# What is Topic Modeling :

Topic modeling is an unsupervised technique that intends to analyze large volumes of text data by clustering the documents into groups. In the case of topic modeling, the text data do not have any labels attached to it. Rather, topic modeling tries to group the documents into clusters based on similar characteristics.

A typical example of topic modeling is clustering a large number of newspaper articles that belong to the same category. In other words, cluster documents that have the same topic. It is important to mention here that it is extremely difficult to evaluate the performance of topic modeling since there are no right answers. It depends upon the user to find similar characteristics between the documents of one cluster and assign it an appropriate label or topic.
    
Two approaches are mainly used for topic modeling: **Latent Dirichlet Allocation** and **Non-Negative Matrix factorization**.

# Latent Dirichlet Allocation (LDA) :

**The LDA is based upon two general assumptions:**



*   Documents that have similar words usually have the same topic
*  Documents that have groups of words frequently occurring together usually have the same topic.

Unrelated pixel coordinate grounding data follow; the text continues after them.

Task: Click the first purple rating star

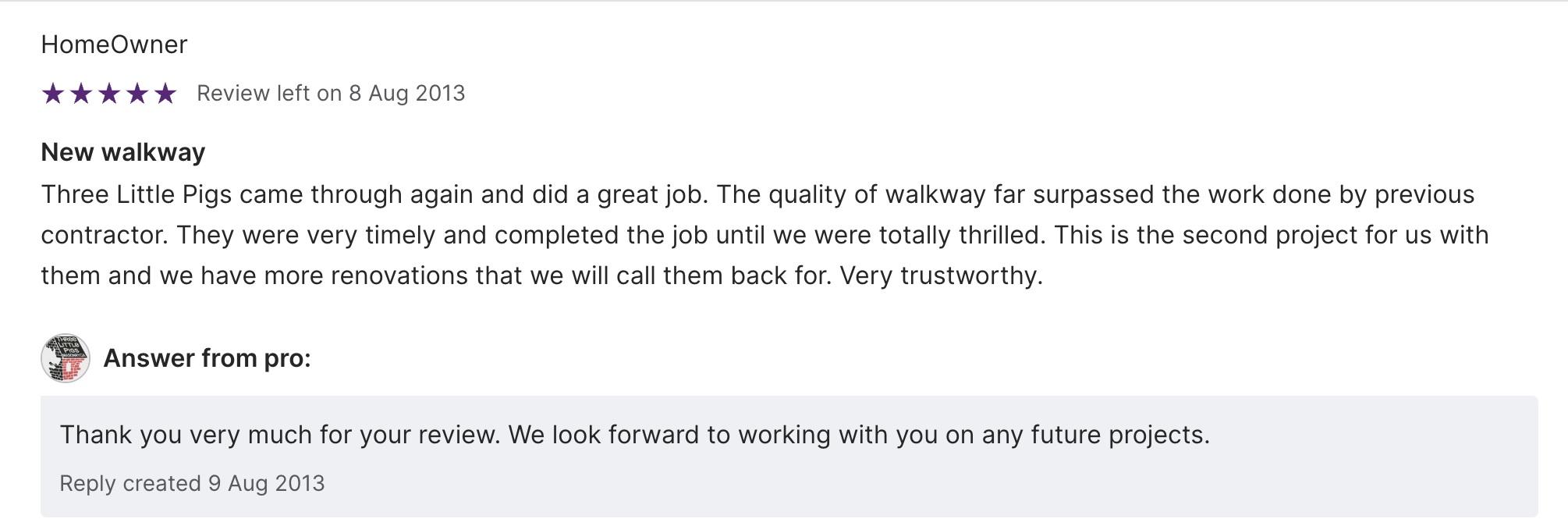Action: coord(53,94)
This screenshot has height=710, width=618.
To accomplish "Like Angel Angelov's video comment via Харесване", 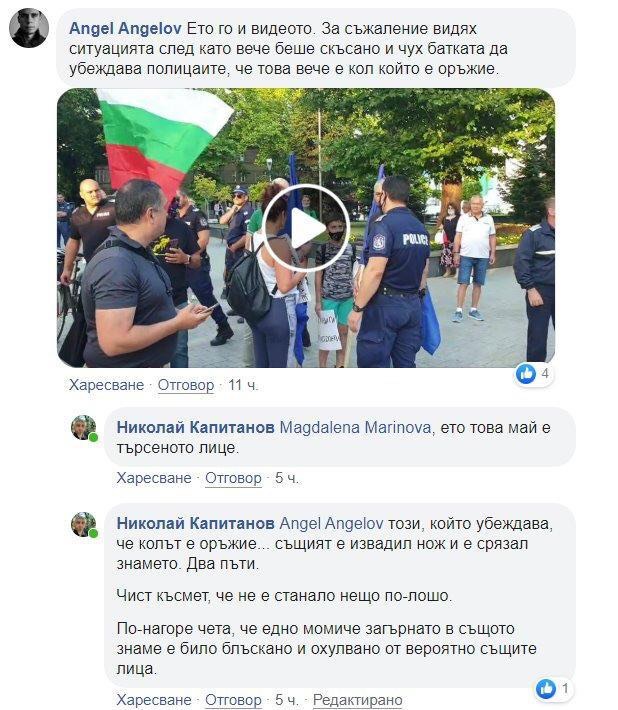I will tap(106, 385).
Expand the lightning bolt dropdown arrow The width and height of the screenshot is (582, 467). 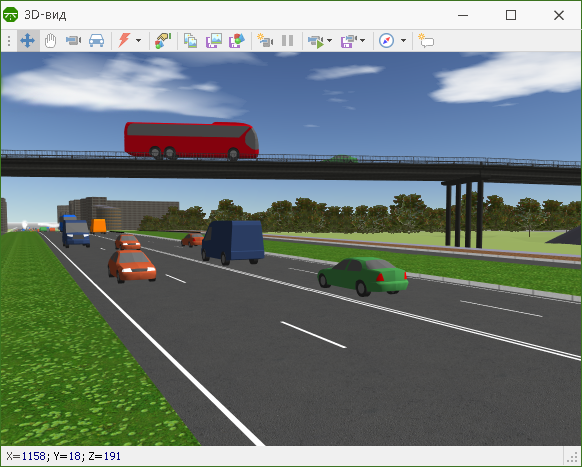pos(138,40)

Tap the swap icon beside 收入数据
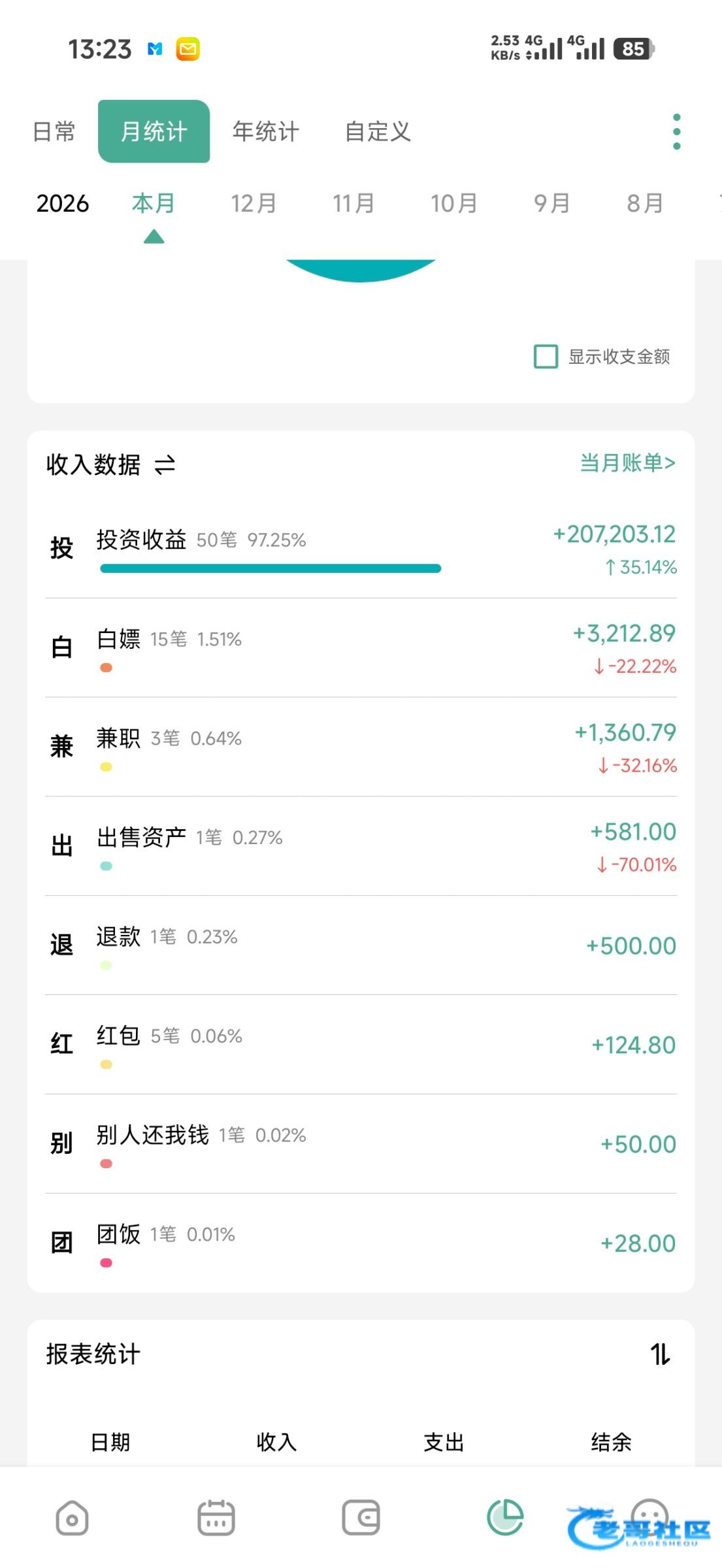(x=165, y=465)
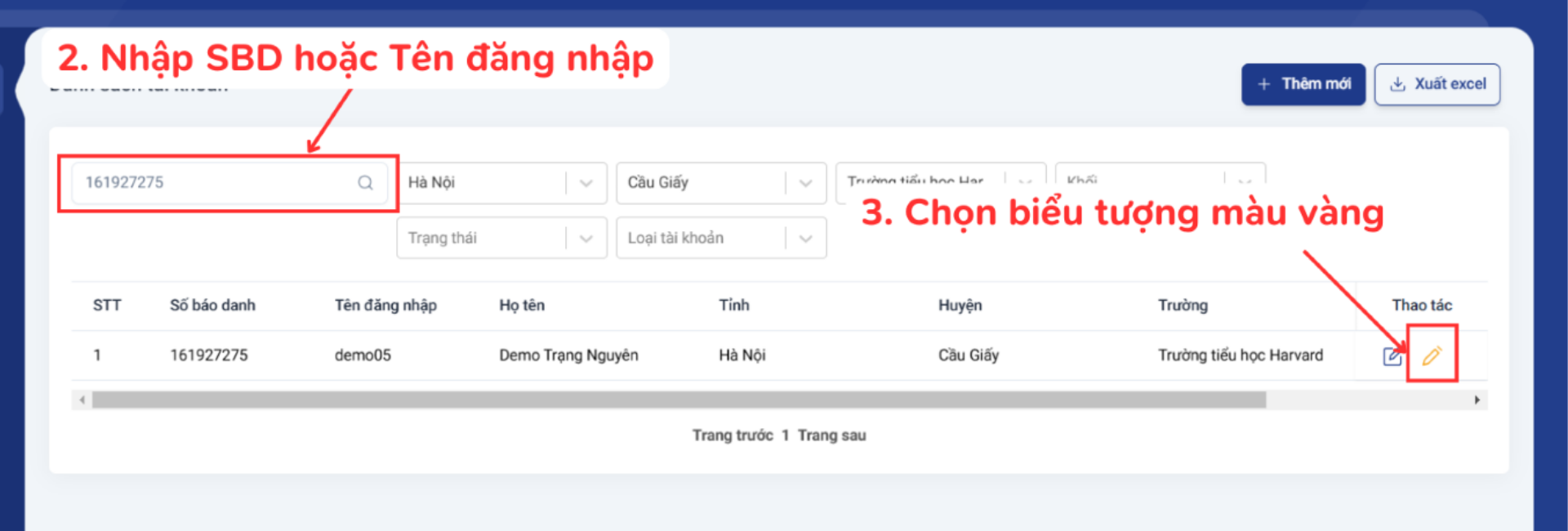Click the right scrollbar arrow
Image resolution: width=1568 pixels, height=531 pixels.
[1477, 400]
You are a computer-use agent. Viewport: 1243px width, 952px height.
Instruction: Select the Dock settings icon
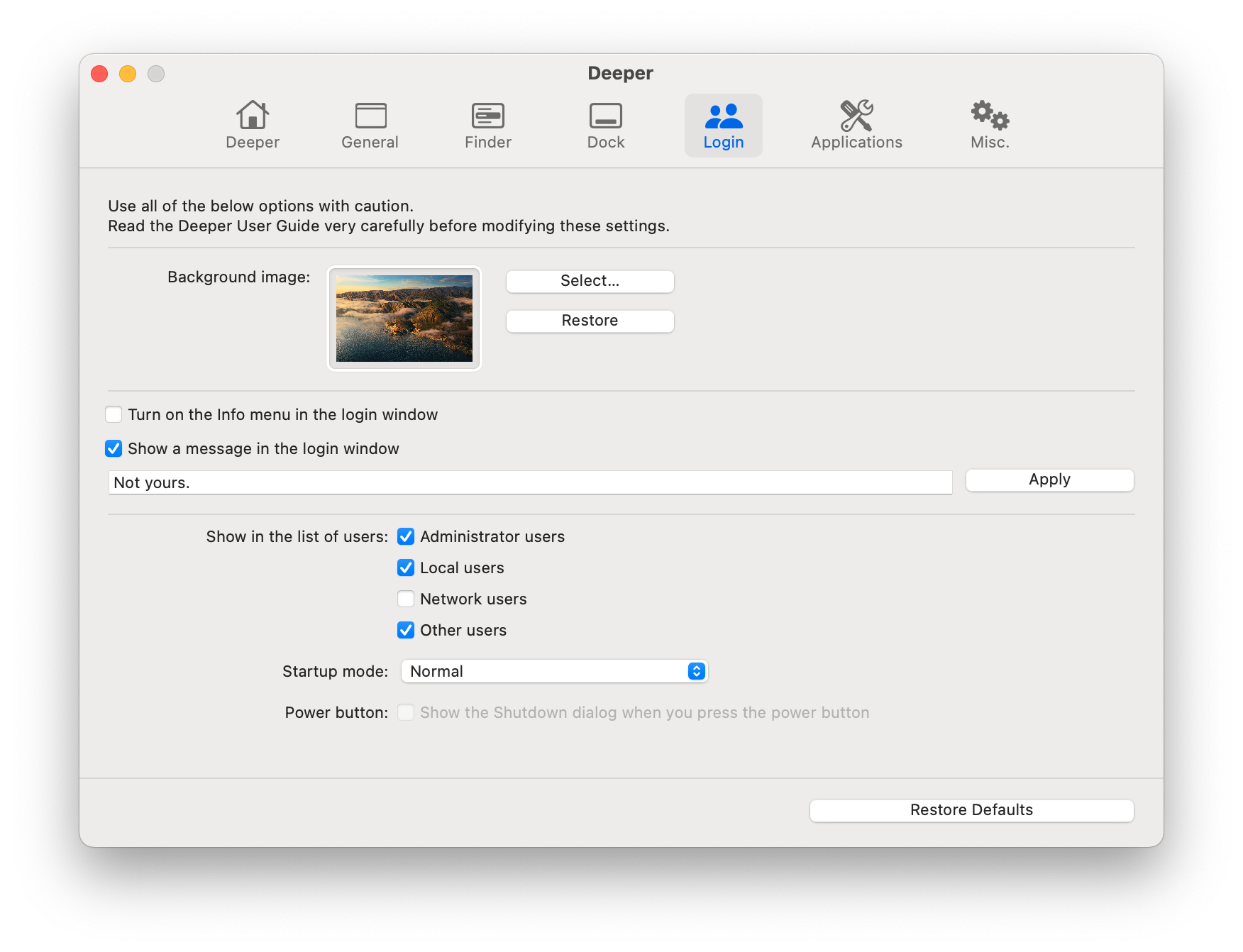click(605, 116)
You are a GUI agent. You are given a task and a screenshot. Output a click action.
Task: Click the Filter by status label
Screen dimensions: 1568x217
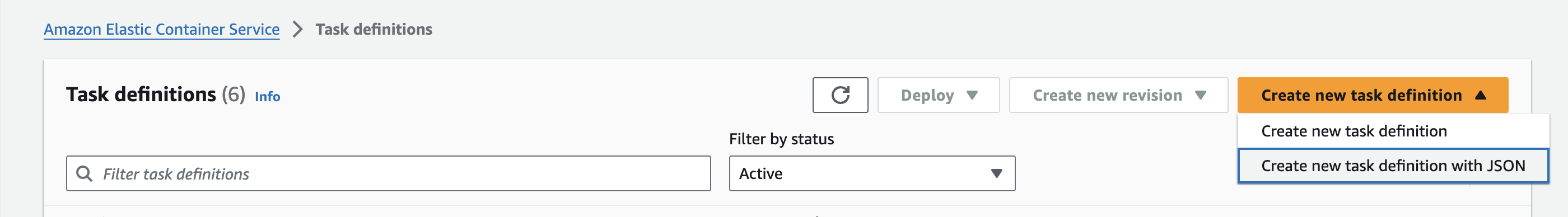coord(781,139)
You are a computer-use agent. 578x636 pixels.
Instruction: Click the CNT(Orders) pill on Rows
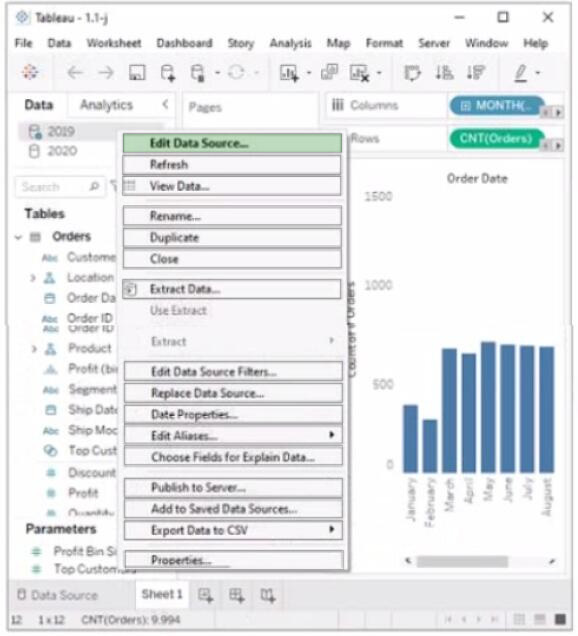click(x=496, y=139)
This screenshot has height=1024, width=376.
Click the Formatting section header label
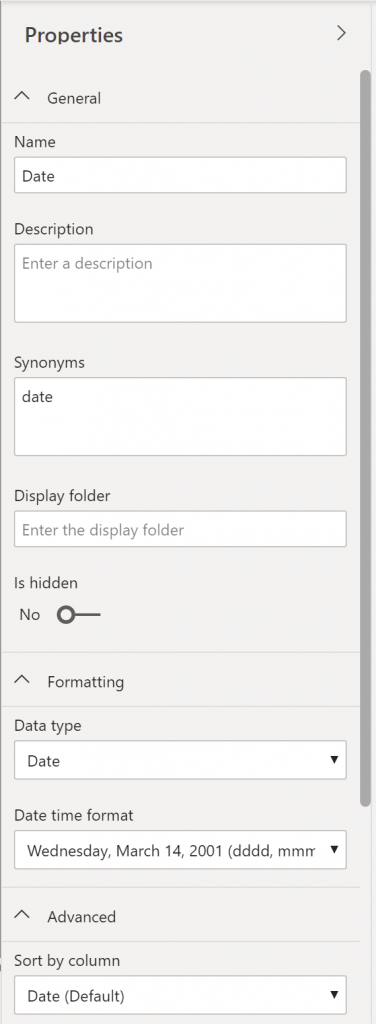86,682
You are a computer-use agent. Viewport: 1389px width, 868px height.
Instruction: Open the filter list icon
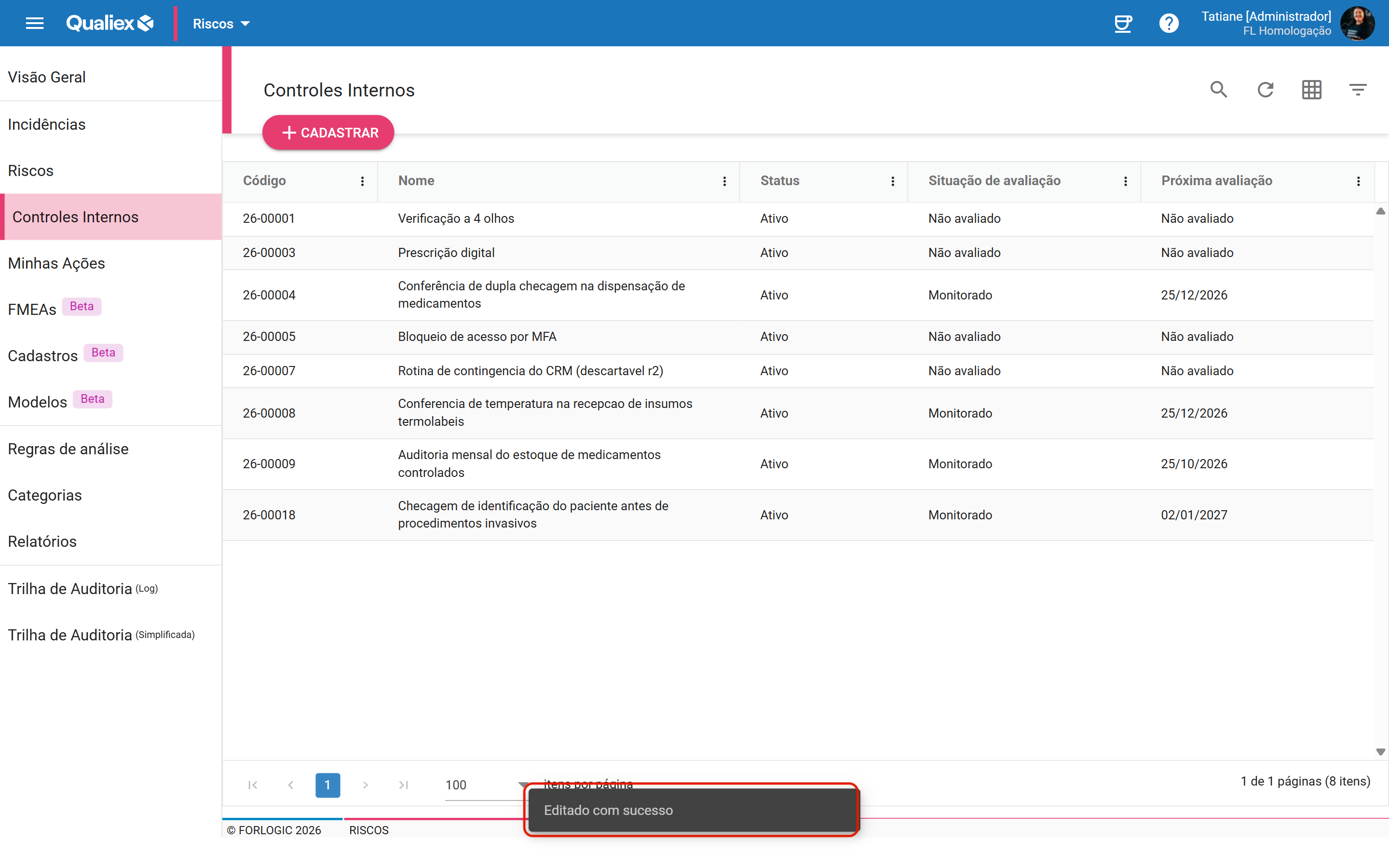[x=1358, y=90]
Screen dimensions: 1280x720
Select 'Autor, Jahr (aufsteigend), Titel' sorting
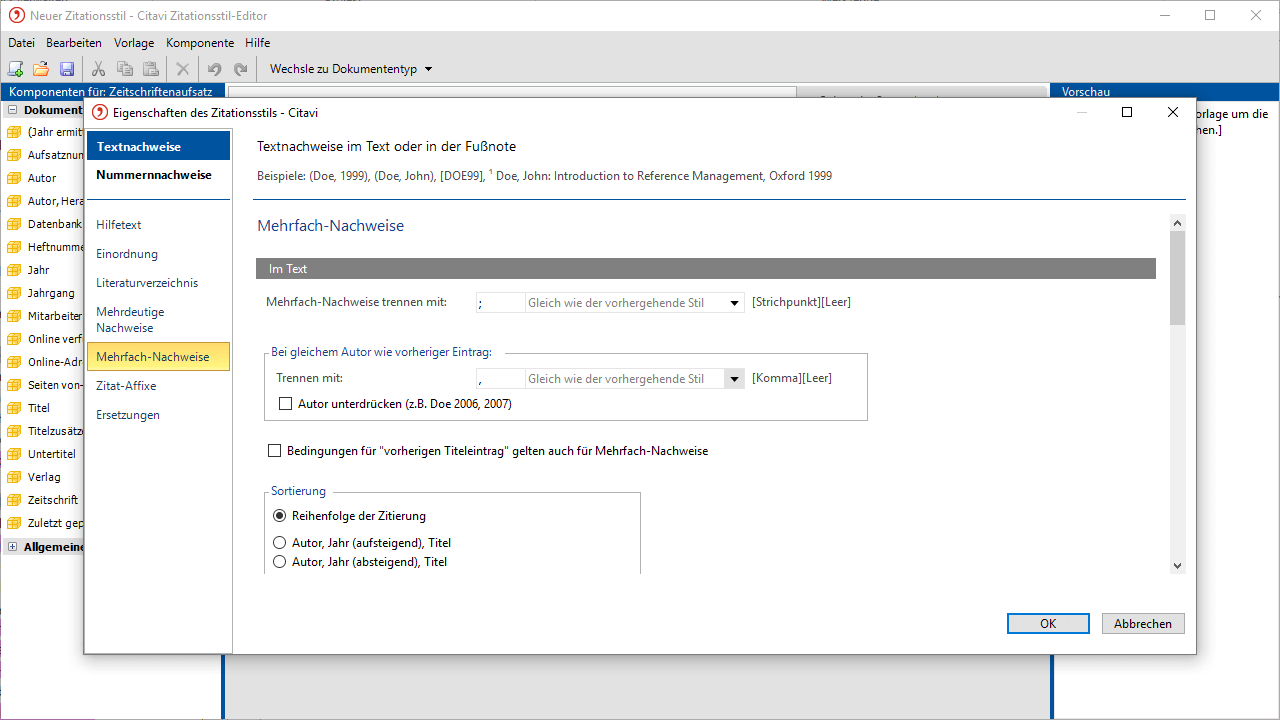(x=280, y=543)
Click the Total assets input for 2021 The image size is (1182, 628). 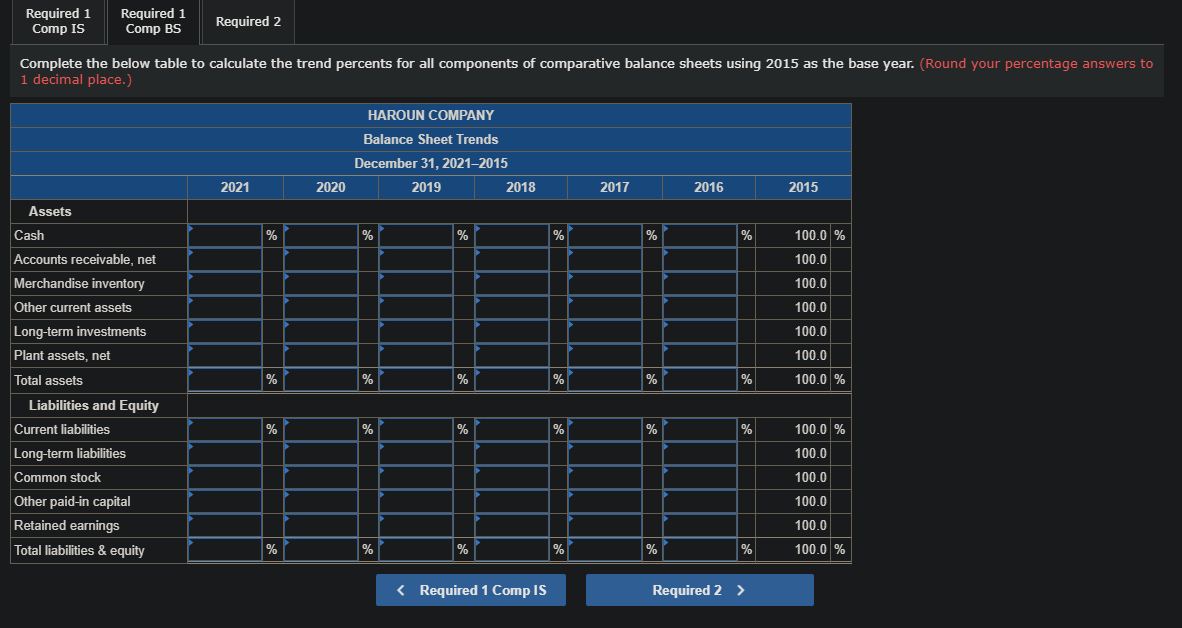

These assumptions make sense because the documents that have the same topic, for instance, Business topics will have words like the "economy", "profit", "the stock market", "loss", etc. The second assumption states that if these words frequently occur together in multiple documents, those documents may belong to the same category.

**Mathematically, the above two assumptions can be represented as:**

Documents are probability distributions over latent topics
Topics are probability distributions over words


# LDA for Topic Modeling in Python:

---



In this section we will see how Python can be used to implement LDA for topic modeling. The data set can be downloaded from the Kaggle.

The data set contains user reviews for different products in the food category. We will use LDA to group the user reviews into 5 categories.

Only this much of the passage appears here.